Die Verurteilung des Bf wurde damit begründet, dass ihm die Erlangung von Identitätsnachweisen zur Beschaffung der Einreisepapiere nach Syrien möglich gewesen sei, im Übrigen habe er die faktische Unmöglichkeit seiner Ausreise selbst herbeigeführt, weil er mit einem gefälschten Pass eingereist sei. Damit liegt der Verurteilung die Erwägung zugrunde, dass es zur Tatbestandsverwirklichung des § 92 Abs. 1 Nr. 1 AuslG nicht darauf ankomme, ob ein Anspruch auf Duldung bestehe oder nicht. Diese Annahme ist von Verfassungs wegen nicht hinnehmbar. Sie widerspricht der Rechtsprechung des Bundesverwaltungsgerichts und überlässt es dem freien Ermessen der Ausländerbehörden, ob und in welchem Umfang ein Ausländer sich strafbar macht.

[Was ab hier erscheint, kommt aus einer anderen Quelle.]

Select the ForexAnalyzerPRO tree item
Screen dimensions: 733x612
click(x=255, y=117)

Nach dem Ausländergesetz ist ein vollziehbar ausreisepflichtiger Ausländer bei Vorliegen der gesetzlichen Voraussetzungen entweder unverzüglich abzuschieben oder zu dulden. Dabei hat die Ausländerbehörde zu prüfen, ob und gegebenenfalls wann seine Abschiebung durchgeführt und zu welchem Zeitpunkt ein eventuelles Abschiebungshindernis behoben werden kann. Stellen sich Verzögerungen ein und bleibt der Zeitpunkt der Abschiebung ungewiss, ist - unabhängig von einem Antrag des Ausländers - als "gesetzlich vorgeschriebene förmliche Reaktion auf ein Vollstreckungshindernis" eine Duldung zu erteilen. Die Systematik des Ausländergesetzes lässt grundsätzlich keinen Raum für einen ungeregelten Aufenthalt, der den Zeitpunkt der Duldungserteilung ins Belieben der Behörden stellt. Der Ausländer ist auch zu dulden, wenn er die Entstehung des Hindernisses (z.B. durch Mitführen gefälschter Papiere bei der Einreise) oder dessen nicht rechtzeitige Beseitigung (etwa durch unterlassene Mitwirkung bei der Beschaffung notwendiger Identitätspapiere) zu vertreten hat. Die Duldung ist eine gesetzlich zwingende Reaktion auf ein vom Verschulden des Ausländers unabhängiges Abschiebungshindernis. Deshalb dürfen die Strafgerichte das Verwaltungshandeln ihrer Entscheidung nicht ungeprüft zugrunde legen. Dies führt im Falle einer gesetzwidrigen Praxis der Ausländerbehörden dazu, über die mögliche Strafbarkeit des Ausländers und deren Umfang entgegen den Grundsätzen des im Strafrecht geregelten Schuldprinzips letztlich die jeweilige Ausländerbehörde entscheiden zu lassen.